Discussão sobre dívidas estaduais está ‘pacificada’, diz Levy

Para ministro da Fazenda, o fato de Rio de Janeiro e São Paulo terem aceitado aplicar novo indexador só a partir de 2016 resolve a pendência no Senado. Matéria já passou pela Câmara

Em entrevista coletiva concedida após reunião no início da tarde desta terça-feira (28) com o presidente do Senado, Renan Calheiros, o ministro da Fazenda, Joaquim Levy, disse que a discussão sobre o novo indexador da dívida dos Estados está "pacificada", a partir do momento em que os municípios de São Paulo e Rio de Janeiro concordaram em adotar o novo índice apenas no ano que vem.

— Não altera nada a situação dos estados, tinha um impacto apenas em algumas grandes cidades. Rio e São Paulo entenderam a importância do ajuste e são as únicas realmente afetadas, mas postergaram a adoção do novo índice para 2016 — afirmou.

ICMS

Outro tema tratado durante a reunião na Presidência do Senado foi uma nova legislação para o Imposto sobre Circulação de Mercadorias e Serviços (ICMS), no entender de Levy fundamental para o pós-ajuste, com a retomada dos investimentos em infraestrutura nos estados.

— Quase todos os secretários de Fazenda nos estados defendem uma trajetória de convergência nas alíquotas do ICMS. E pelo que eu venho conversando, muitos senadores também apoiam — disse.

Mas o ministro pediu que a emenda que permite aos estados terem acesso aos depósitos judiciais seja tratada com "muita cautela" durante a votação do novo indexador. O acesso a esses depósitos possibilitaria aos Estados e municípios obter cerca de R$ 21 bilhões.

— Esses recursos são utilizados no Plano Safra. É preciso uma análise técnica de risco muito criteriosa, também para não expor nenhuma instituição financeira — afirmou o ministro.
+++++
# [TAREFAS E EXERCÍCIOS]
[a] Responda com base na notícia sobre as dívidas estaduais:
(i) Com quem Joaquim Levy se reuniu na terça-feira (28)?
(ii) Para que ano foi adiada a adoção do novo índice?
(iii) Quanto estados e municípios poderiam obter com o acesso aos depósitos judiciais?
[b] Transcreva da notícia sobre as dívidas estaduais, sem mudar nada, o trecho que começa em "Mas o ministro" e vai até "afirmou o ministro.".
+++++
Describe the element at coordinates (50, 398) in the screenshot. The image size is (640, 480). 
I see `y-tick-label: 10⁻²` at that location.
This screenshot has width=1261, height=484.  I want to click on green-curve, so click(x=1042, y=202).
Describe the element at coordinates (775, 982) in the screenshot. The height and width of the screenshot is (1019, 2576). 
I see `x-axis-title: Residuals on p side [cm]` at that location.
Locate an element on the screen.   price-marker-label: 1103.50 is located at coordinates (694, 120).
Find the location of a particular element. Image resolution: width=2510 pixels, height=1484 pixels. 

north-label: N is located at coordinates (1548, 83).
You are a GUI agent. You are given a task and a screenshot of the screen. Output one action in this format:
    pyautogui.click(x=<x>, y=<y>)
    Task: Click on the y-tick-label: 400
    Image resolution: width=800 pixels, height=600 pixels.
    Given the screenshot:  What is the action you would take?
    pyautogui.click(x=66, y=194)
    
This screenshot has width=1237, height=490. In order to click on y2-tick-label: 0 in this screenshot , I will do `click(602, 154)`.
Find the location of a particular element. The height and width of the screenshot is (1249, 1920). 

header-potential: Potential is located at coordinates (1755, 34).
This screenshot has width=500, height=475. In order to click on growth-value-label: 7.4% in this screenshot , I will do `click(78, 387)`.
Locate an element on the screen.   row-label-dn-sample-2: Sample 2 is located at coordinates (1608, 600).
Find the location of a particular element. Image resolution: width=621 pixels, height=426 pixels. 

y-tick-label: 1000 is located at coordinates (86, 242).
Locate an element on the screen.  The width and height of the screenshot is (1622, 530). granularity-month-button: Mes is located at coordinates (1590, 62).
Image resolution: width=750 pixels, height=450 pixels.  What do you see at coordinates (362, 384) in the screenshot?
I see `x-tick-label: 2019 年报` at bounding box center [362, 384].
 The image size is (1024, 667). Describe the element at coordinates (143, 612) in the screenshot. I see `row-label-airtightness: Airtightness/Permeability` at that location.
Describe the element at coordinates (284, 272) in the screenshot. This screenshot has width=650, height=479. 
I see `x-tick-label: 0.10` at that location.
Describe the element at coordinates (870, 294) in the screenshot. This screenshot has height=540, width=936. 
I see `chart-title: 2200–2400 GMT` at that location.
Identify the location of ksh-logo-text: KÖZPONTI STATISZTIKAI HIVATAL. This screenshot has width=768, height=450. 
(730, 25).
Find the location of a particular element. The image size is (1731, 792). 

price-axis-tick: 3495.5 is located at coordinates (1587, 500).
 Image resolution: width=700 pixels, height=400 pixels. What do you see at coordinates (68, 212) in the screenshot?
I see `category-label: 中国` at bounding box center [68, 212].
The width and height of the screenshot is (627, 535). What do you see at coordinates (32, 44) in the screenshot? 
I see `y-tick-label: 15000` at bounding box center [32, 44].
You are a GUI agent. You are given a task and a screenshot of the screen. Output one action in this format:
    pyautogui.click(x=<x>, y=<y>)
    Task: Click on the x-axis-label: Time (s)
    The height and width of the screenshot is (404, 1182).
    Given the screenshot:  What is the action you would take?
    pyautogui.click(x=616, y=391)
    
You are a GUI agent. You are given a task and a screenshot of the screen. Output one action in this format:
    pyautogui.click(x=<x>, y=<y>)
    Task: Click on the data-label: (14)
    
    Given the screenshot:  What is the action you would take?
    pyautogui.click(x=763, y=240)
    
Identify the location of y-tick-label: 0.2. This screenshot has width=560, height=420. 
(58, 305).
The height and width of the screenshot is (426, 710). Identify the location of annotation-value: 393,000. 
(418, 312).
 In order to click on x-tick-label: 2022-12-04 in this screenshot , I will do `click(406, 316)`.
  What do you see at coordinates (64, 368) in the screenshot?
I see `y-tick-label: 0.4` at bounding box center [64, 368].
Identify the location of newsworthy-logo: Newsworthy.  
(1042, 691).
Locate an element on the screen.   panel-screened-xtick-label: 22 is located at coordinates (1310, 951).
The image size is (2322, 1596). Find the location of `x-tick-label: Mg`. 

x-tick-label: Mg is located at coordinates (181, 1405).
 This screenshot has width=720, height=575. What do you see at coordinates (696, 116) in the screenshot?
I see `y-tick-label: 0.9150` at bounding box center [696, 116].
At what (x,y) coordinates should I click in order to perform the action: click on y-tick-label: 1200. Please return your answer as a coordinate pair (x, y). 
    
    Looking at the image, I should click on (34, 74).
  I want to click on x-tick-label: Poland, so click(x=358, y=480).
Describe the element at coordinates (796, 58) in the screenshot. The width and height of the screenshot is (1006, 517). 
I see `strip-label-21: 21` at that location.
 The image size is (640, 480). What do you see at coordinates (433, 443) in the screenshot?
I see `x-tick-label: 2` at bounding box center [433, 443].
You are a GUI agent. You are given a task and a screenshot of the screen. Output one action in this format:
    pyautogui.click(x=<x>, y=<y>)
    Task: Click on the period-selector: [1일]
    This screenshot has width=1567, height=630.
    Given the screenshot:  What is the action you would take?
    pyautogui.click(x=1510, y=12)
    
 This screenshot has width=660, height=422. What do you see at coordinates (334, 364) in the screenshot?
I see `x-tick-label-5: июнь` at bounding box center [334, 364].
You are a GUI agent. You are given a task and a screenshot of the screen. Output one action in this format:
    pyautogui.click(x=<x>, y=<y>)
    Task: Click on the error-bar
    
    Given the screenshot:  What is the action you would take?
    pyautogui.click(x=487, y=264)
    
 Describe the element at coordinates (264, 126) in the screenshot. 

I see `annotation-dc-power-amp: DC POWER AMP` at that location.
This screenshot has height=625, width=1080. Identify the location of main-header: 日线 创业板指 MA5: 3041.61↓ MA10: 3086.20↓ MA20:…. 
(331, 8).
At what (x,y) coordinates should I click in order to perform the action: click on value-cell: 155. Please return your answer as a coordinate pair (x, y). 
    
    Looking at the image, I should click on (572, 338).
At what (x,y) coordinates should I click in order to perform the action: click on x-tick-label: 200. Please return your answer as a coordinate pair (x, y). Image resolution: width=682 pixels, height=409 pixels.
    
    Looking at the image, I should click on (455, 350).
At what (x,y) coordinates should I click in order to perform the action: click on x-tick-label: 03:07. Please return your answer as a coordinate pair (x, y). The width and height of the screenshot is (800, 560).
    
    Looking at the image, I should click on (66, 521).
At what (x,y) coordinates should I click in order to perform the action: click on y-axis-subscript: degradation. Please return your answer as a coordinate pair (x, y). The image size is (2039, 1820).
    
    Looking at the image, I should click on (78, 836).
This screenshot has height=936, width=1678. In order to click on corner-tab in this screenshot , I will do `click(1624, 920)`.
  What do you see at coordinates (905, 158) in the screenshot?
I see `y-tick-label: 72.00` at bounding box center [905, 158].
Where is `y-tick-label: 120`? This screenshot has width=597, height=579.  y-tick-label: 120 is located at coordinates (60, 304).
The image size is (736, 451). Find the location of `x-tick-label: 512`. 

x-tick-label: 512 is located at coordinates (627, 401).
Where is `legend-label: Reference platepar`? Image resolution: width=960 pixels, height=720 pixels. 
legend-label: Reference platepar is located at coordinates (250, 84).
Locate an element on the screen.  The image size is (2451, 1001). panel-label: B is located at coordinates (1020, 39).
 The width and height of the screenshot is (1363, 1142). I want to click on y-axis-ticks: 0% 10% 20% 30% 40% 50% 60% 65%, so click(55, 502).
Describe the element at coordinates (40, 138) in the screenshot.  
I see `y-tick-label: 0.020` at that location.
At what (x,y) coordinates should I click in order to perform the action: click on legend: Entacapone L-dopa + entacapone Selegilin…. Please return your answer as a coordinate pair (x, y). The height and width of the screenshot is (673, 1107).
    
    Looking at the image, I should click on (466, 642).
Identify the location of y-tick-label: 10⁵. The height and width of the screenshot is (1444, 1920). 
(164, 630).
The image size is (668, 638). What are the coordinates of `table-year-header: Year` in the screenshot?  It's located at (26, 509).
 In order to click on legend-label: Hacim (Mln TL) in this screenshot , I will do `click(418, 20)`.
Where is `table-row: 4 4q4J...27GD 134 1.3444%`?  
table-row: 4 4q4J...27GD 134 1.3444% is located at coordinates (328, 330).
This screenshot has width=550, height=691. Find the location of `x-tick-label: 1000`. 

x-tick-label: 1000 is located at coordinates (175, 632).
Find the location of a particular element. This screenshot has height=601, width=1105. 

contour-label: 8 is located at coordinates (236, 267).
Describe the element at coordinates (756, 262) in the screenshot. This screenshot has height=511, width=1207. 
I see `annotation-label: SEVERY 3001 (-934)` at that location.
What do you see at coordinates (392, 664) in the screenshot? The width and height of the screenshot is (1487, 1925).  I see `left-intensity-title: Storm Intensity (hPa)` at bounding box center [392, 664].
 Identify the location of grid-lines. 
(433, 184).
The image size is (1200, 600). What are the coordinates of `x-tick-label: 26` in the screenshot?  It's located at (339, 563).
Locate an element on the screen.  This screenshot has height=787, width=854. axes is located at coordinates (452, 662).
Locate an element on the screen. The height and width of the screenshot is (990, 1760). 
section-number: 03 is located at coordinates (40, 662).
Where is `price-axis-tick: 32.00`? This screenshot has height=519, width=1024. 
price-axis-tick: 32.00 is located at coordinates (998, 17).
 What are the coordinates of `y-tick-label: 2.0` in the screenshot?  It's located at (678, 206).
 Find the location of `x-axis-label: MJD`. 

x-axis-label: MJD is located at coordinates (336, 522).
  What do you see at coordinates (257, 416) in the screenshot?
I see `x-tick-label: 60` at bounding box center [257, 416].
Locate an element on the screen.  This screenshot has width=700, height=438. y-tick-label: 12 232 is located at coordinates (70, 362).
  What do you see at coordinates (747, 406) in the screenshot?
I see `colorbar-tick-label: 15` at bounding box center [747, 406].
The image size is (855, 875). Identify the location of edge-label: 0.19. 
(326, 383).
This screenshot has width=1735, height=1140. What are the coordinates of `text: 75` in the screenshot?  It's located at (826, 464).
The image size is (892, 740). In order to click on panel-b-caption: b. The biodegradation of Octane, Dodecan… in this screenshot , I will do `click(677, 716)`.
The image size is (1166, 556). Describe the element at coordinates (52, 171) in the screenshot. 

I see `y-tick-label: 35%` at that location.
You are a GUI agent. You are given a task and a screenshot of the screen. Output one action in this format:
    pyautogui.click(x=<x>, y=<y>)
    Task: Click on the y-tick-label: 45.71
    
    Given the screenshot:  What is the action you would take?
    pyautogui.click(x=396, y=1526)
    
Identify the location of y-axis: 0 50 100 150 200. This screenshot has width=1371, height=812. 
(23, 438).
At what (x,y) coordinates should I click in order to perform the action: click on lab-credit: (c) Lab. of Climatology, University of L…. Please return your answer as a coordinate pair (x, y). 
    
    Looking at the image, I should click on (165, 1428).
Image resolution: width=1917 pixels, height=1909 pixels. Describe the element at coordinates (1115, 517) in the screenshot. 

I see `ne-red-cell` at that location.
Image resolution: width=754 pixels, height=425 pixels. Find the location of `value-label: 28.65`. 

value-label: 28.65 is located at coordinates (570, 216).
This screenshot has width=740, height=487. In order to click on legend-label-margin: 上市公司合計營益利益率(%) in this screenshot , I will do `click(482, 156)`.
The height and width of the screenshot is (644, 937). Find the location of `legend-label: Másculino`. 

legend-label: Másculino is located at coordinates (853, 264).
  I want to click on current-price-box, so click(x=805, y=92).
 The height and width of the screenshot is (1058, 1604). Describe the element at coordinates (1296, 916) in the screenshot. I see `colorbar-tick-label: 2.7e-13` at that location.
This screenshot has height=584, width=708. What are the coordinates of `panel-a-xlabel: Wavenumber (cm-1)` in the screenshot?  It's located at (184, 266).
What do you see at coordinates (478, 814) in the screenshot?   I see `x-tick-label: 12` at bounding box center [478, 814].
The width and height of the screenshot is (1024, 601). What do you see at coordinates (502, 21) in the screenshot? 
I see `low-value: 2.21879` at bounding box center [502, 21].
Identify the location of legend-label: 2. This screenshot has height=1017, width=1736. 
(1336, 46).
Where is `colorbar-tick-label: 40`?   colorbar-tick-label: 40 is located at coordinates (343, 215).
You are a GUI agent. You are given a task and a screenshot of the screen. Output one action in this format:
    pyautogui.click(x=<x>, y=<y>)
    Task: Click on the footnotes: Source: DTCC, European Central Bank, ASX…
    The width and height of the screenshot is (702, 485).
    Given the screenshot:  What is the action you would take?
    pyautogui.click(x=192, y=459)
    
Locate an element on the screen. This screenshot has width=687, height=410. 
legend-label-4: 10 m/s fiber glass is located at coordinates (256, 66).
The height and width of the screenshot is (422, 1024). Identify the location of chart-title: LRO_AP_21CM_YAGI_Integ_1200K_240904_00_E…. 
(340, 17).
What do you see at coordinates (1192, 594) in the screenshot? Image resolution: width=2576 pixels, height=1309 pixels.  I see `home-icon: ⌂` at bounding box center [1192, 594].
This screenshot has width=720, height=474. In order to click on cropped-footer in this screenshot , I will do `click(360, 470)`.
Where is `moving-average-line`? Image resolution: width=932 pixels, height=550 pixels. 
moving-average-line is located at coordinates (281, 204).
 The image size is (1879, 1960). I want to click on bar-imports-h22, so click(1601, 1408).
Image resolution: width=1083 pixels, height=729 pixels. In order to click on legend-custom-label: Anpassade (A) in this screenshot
+++++
# [RESPOSTAS DAS TAREFAS]
[a]
(i) Com o presidente do Senado, Renan Calheiros.
(ii) Para 2016.
(iii) Cerca de R$ 21 bilhões.

[b]
Mas o ministro pediu que a emenda que permite aos estados terem acesso aos depósitos judiciais seja tratada com "muita cautela" durante a votação do novo indexador. O acesso a esses depósitos possibilitaria aos Estados e municípios obter cerca de R$ 21 bilhões.

— Esses recursos são utilizados no Plano Safra. É preciso uma análise técnica de risco muito criteriosa, também para não expor nenhuma instituição financeira — afirmou o ministro.